== EXERCISE DESCRIPTION ==
Beginning with the line that contains "Given: Click the loading spinner icon", reproduce every line through the end of the records below exactly, and leave the pictures out.

Saved data entries:

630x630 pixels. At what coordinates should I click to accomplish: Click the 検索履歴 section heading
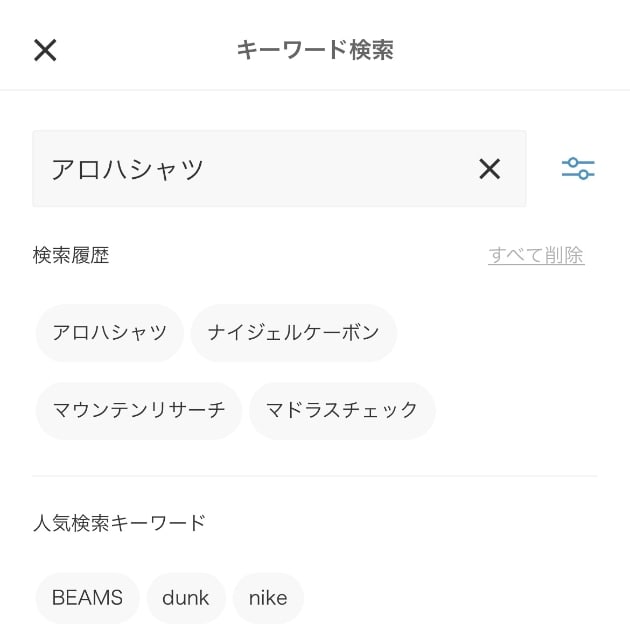[71, 255]
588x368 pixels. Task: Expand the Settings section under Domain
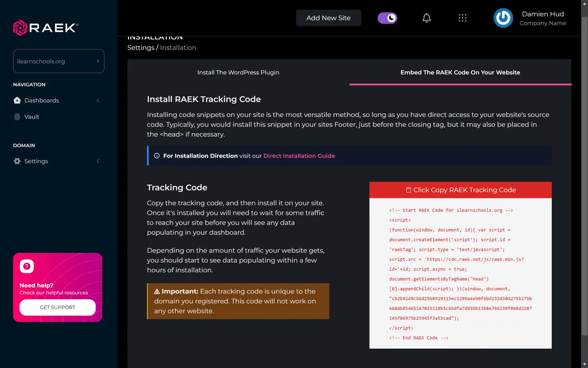click(x=98, y=161)
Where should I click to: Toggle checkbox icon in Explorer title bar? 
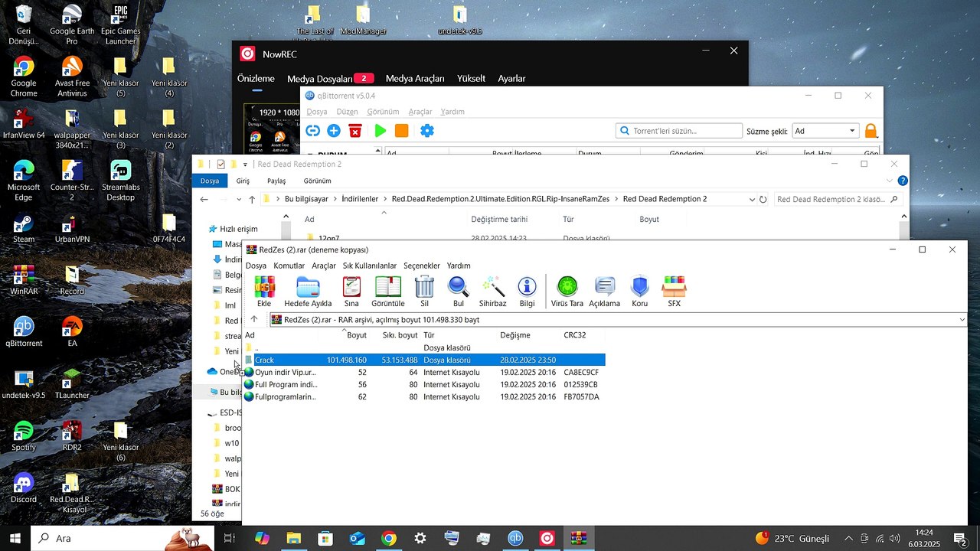click(x=221, y=165)
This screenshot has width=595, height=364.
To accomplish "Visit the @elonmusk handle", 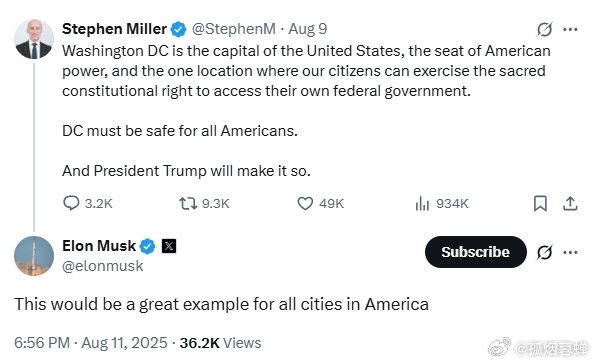I will point(102,266).
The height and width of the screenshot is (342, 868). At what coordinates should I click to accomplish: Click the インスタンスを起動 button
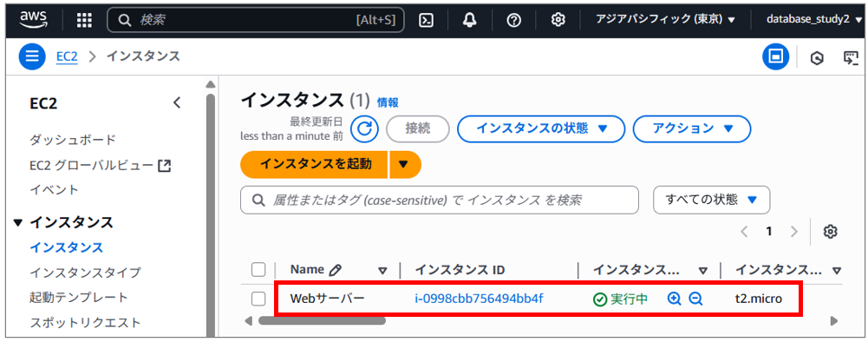coord(315,164)
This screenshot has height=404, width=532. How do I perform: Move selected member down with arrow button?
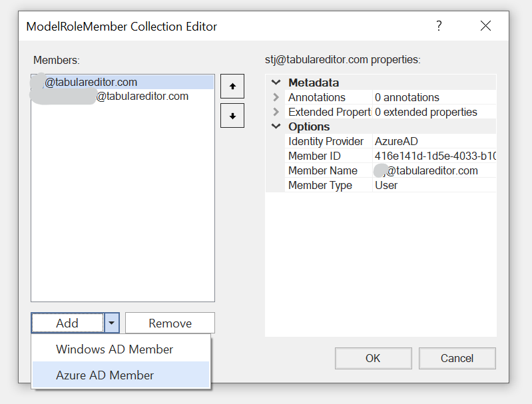coord(232,116)
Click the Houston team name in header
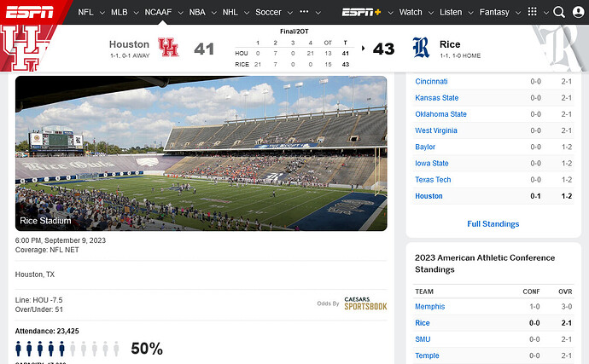The height and width of the screenshot is (364, 589). tap(131, 43)
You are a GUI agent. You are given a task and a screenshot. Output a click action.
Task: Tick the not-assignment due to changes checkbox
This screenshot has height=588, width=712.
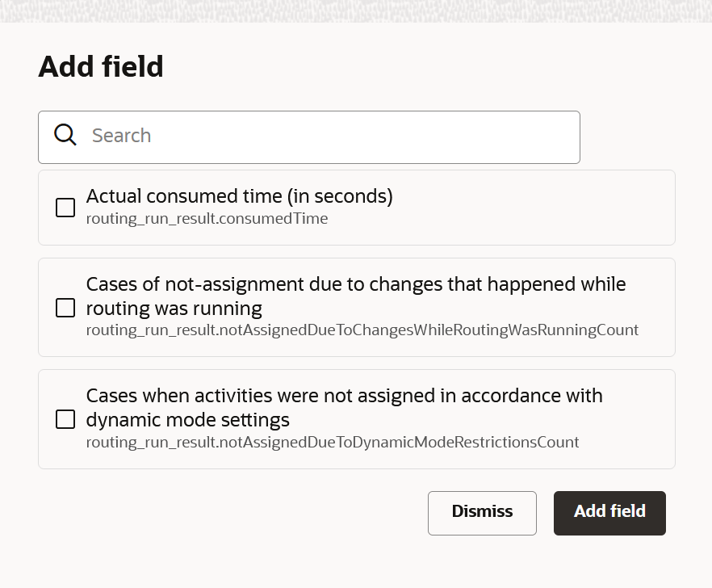pyautogui.click(x=65, y=308)
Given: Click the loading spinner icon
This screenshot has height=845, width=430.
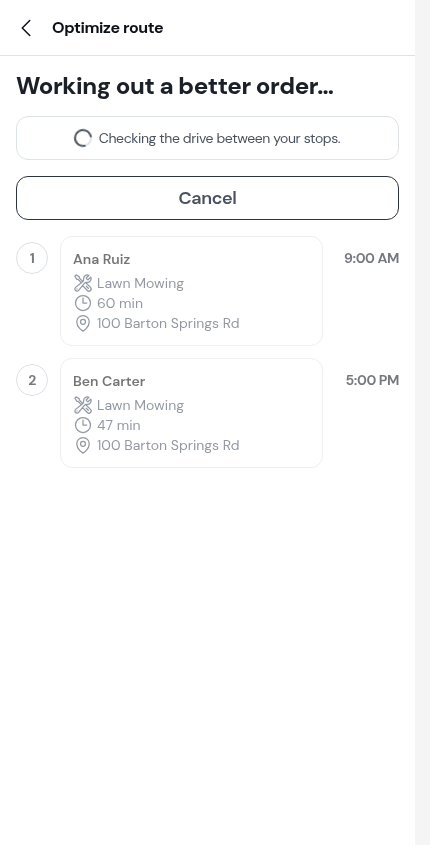Looking at the screenshot, I should pyautogui.click(x=82, y=138).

== ANSWER SECTION ==
Given: Click the loading spinner icon
This screenshot has height=845, width=430.
Looking at the screenshot, I should pyautogui.click(x=82, y=138).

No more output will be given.